By the end of chapter one, we’ve started the story — Case meets Molly who introduces him to a man named Armitage who wants him to break into a highly protected AI (yes, Artificial Intelligence). His payment? To be cured and able to jack in again.

Then you’re left in William Gibson’s capable hands taking you on a beautiful whirlwind adventure into the future and one man’s idea of what a ‘cyberspace’ would look like.

This was the first real science fiction book I have ever read. I tend to be a fairly fast reader, but this book was a bit more dense than what I’ve been used to in the past. When you’re not used to drawing certain pictures and images in your mind, I think it can be difficult to invest yourself in another genre. You have to take your time putting your story pieces together, instead of being given the same old city streets where your only real need is to know what the characters were doing.

For a while, it was an easy book to put down. I had a difficult time becoming invested in the characters and the storyline until my husband came up to me and said, “So have you found out who Case is working for yet?”

Then I learned to slow down my reading and gather all the information before I drew the picture in my head. I learned to savor William Gibson’s prose. His prose in Neuromancer is absolutely some of the most beautiful description I have read in a book. Everything — and I mean, everything — added, not only to the description of the setting of the book, but it also added to the futuristic feel of the story.

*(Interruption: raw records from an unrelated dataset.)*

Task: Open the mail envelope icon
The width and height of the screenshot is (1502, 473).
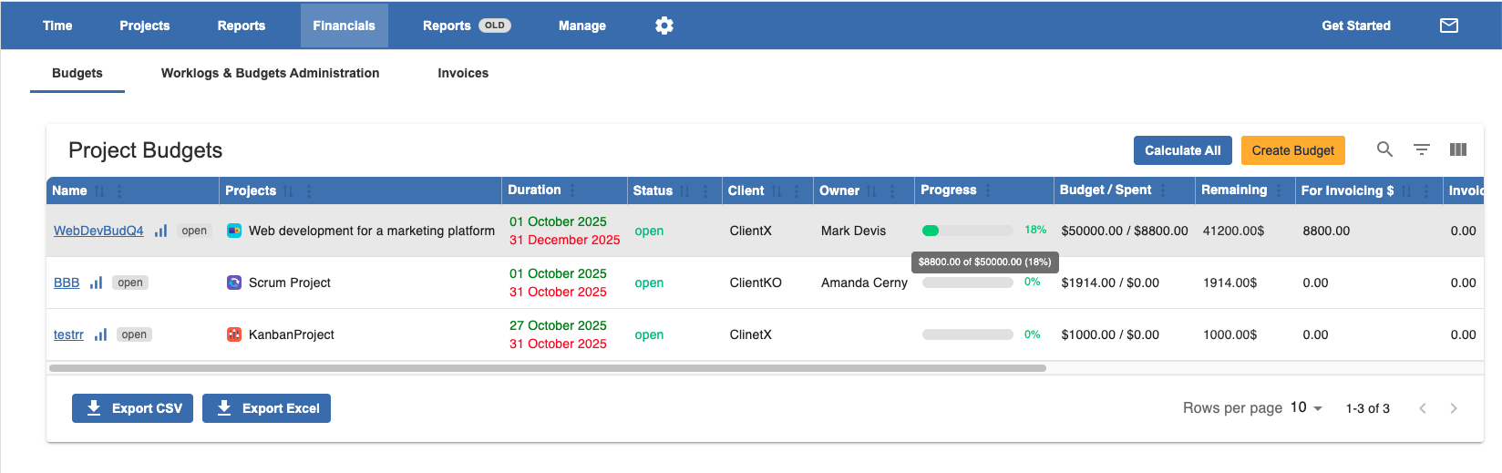Action: click(x=1449, y=26)
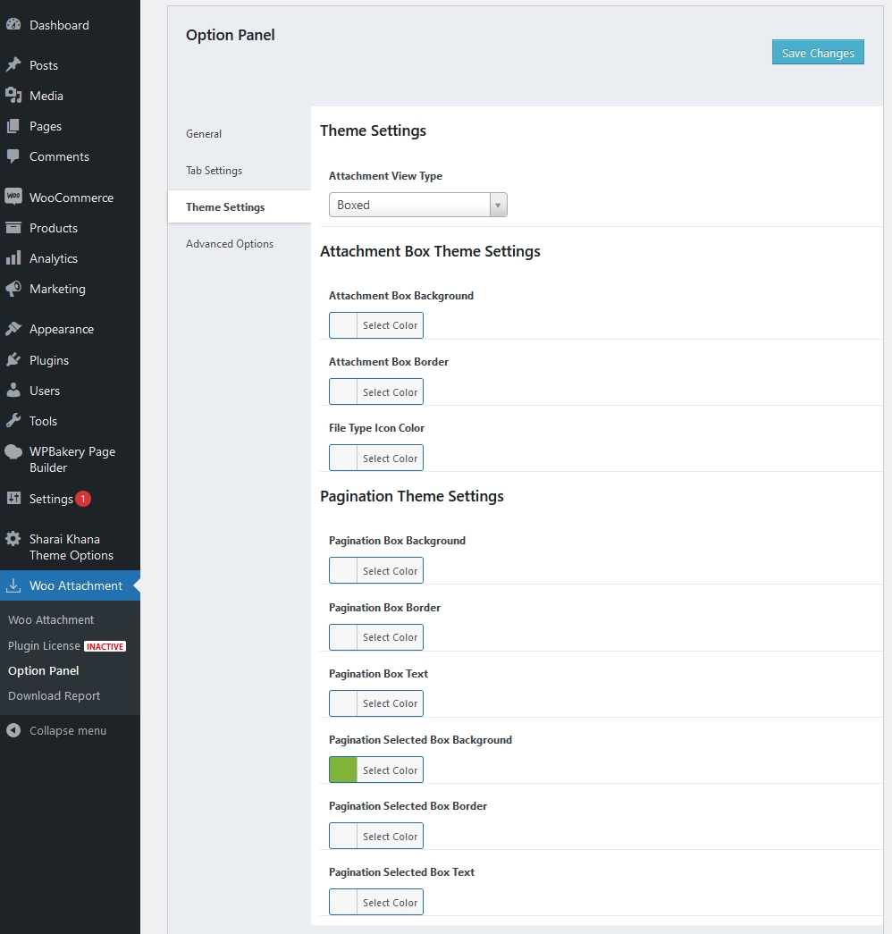892x934 pixels.
Task: Open the Advanced Options tab
Action: 230,244
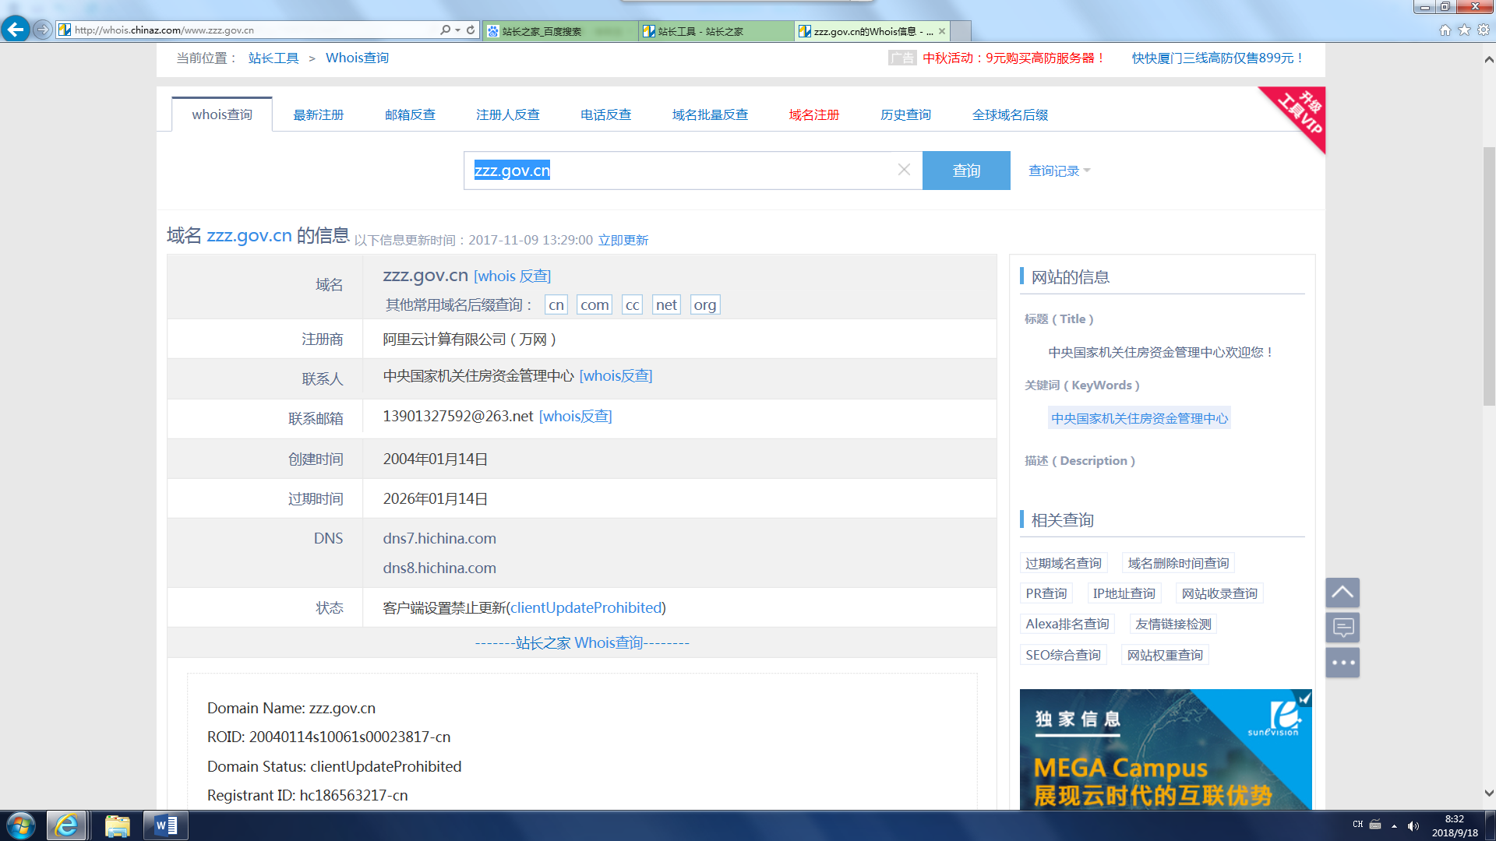Click the scroll-to-top arrow button
The height and width of the screenshot is (841, 1496).
click(x=1343, y=592)
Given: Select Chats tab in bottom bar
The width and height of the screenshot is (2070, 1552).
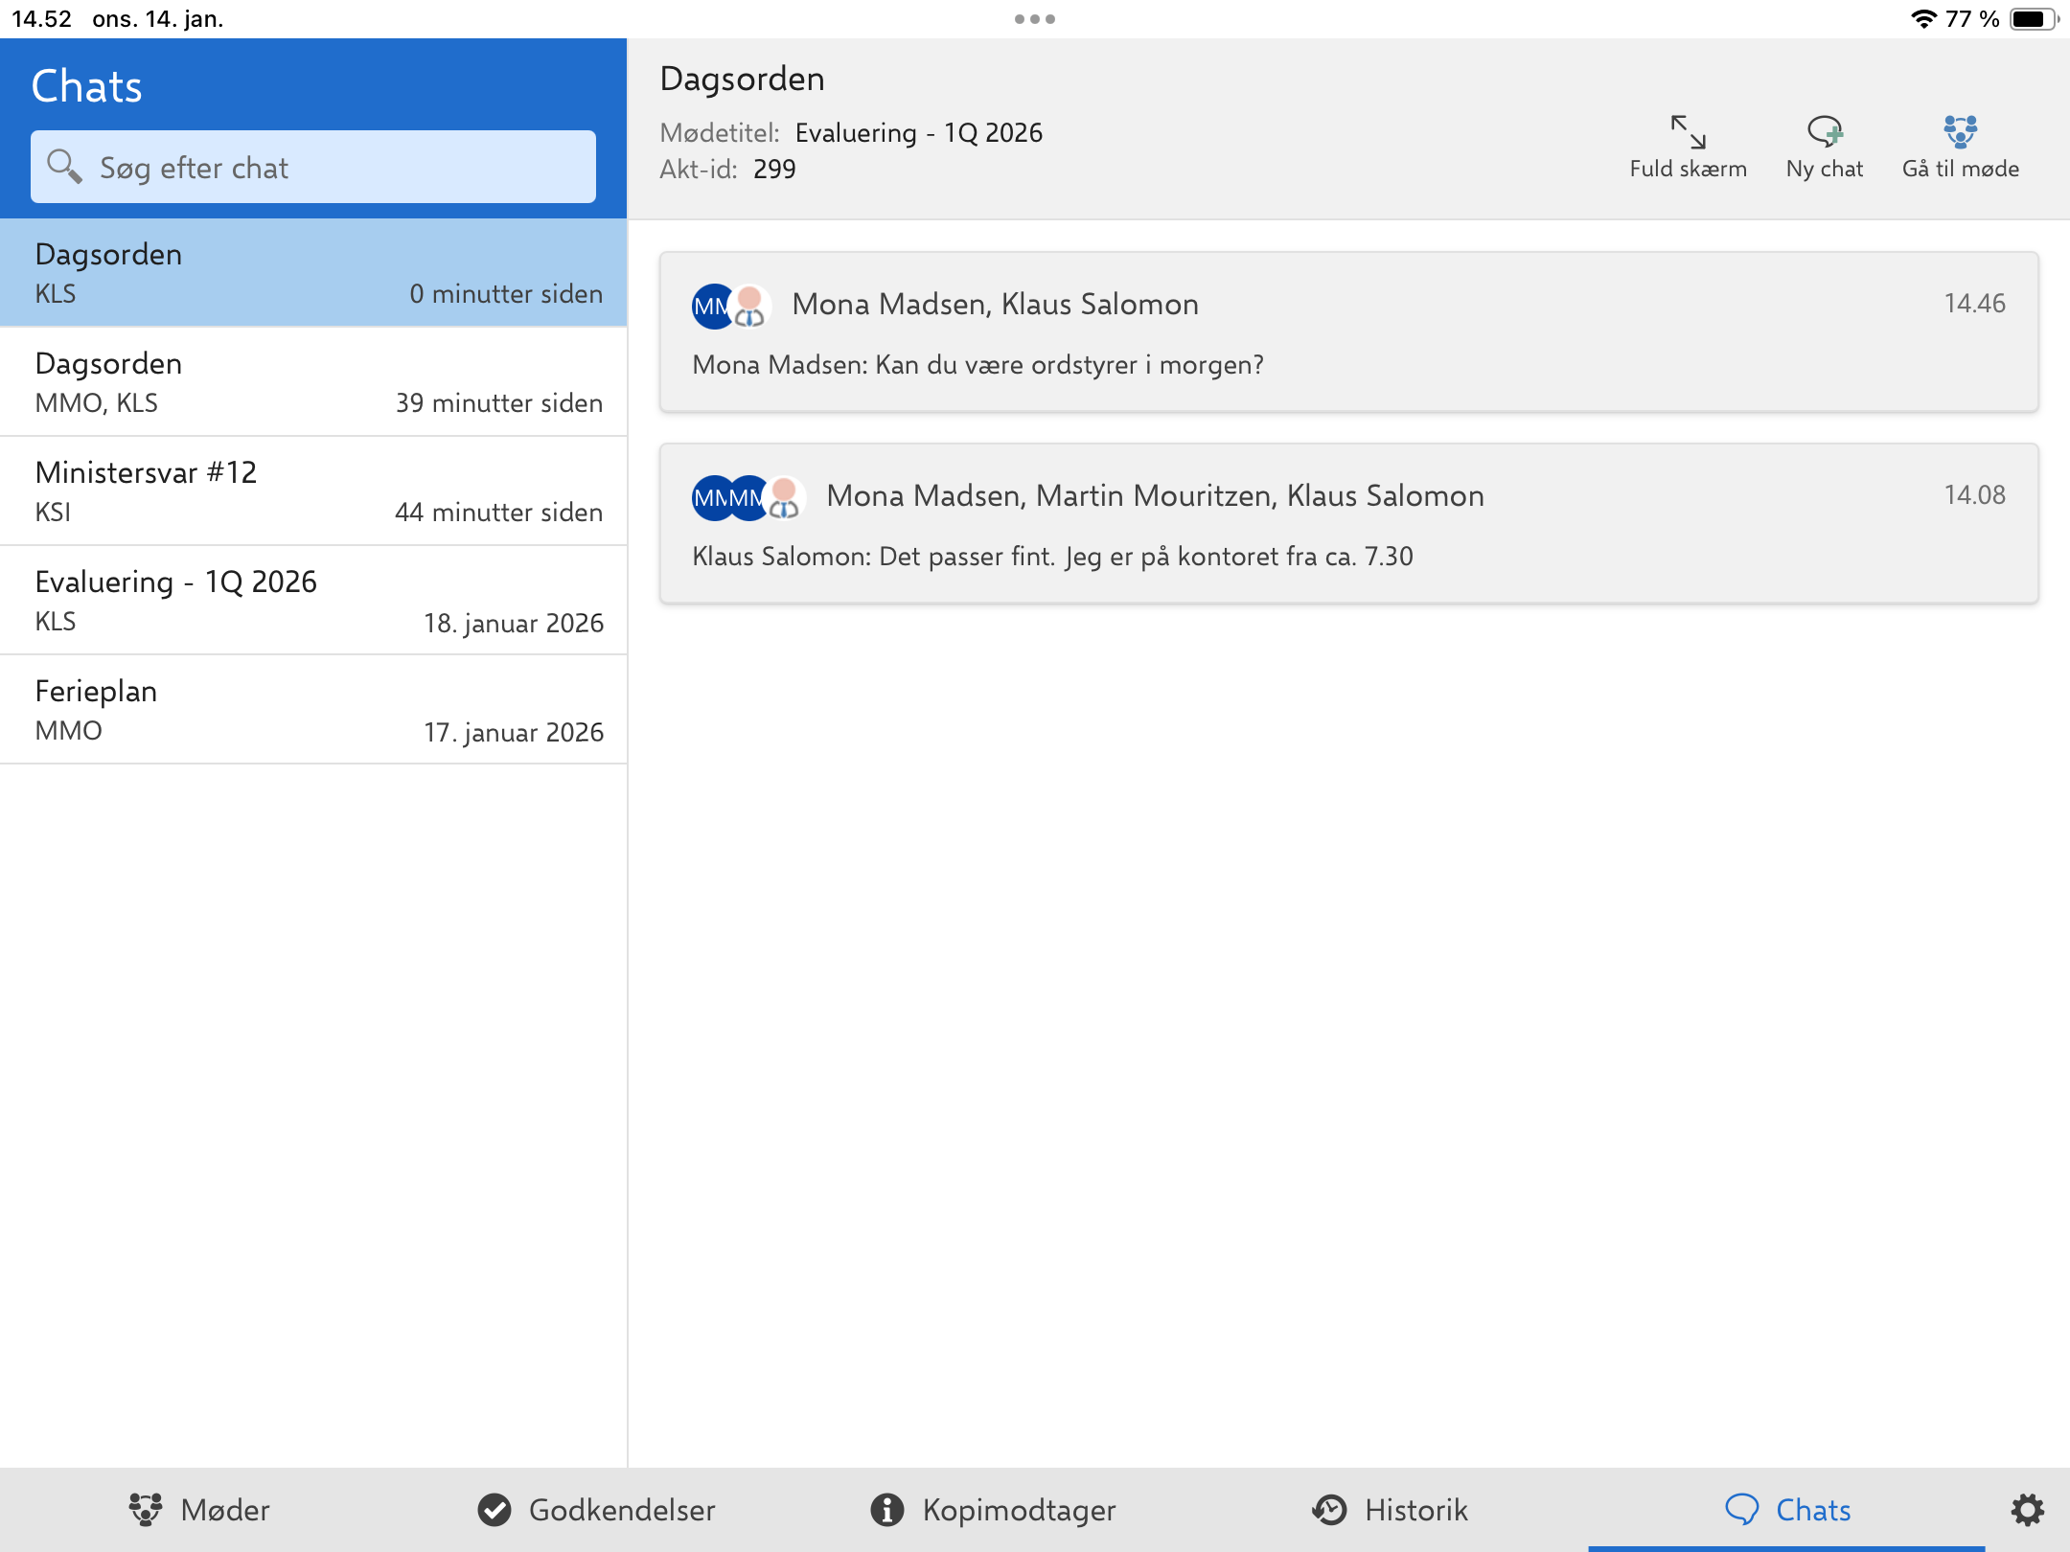Looking at the screenshot, I should (1787, 1510).
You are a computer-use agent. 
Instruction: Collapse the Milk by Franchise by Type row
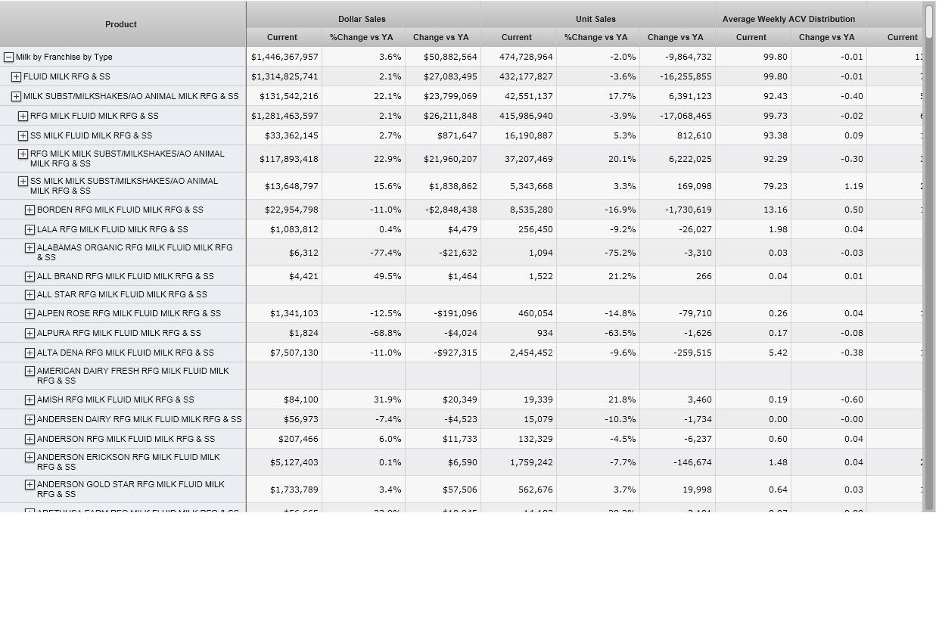pos(8,58)
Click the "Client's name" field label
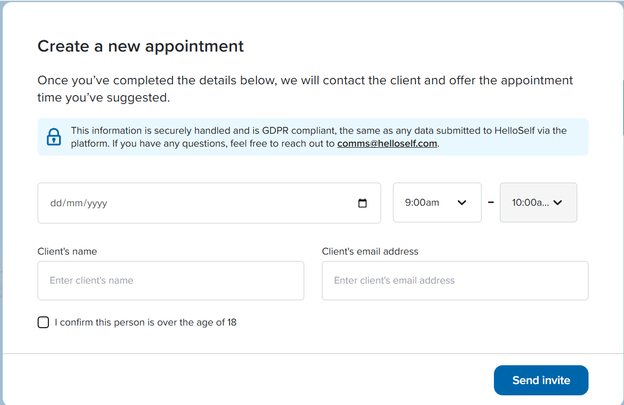This screenshot has width=624, height=405. pyautogui.click(x=67, y=251)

There are so many snake-oil salesmen out there on the Internet who are always trying to teach us to read faster, to learn faster — speed reading is one course I’ve seen. With Neuromancer and other books like this, I don’t want to speed read through it. I don’t want to read it in a day — even though if it had been a mystery, suspense, or thriller, I probably could have.

This is one of those books that I’m going to put into my TBR list to read again and this next time, perhaps I will get more out of it. We’ll have to see.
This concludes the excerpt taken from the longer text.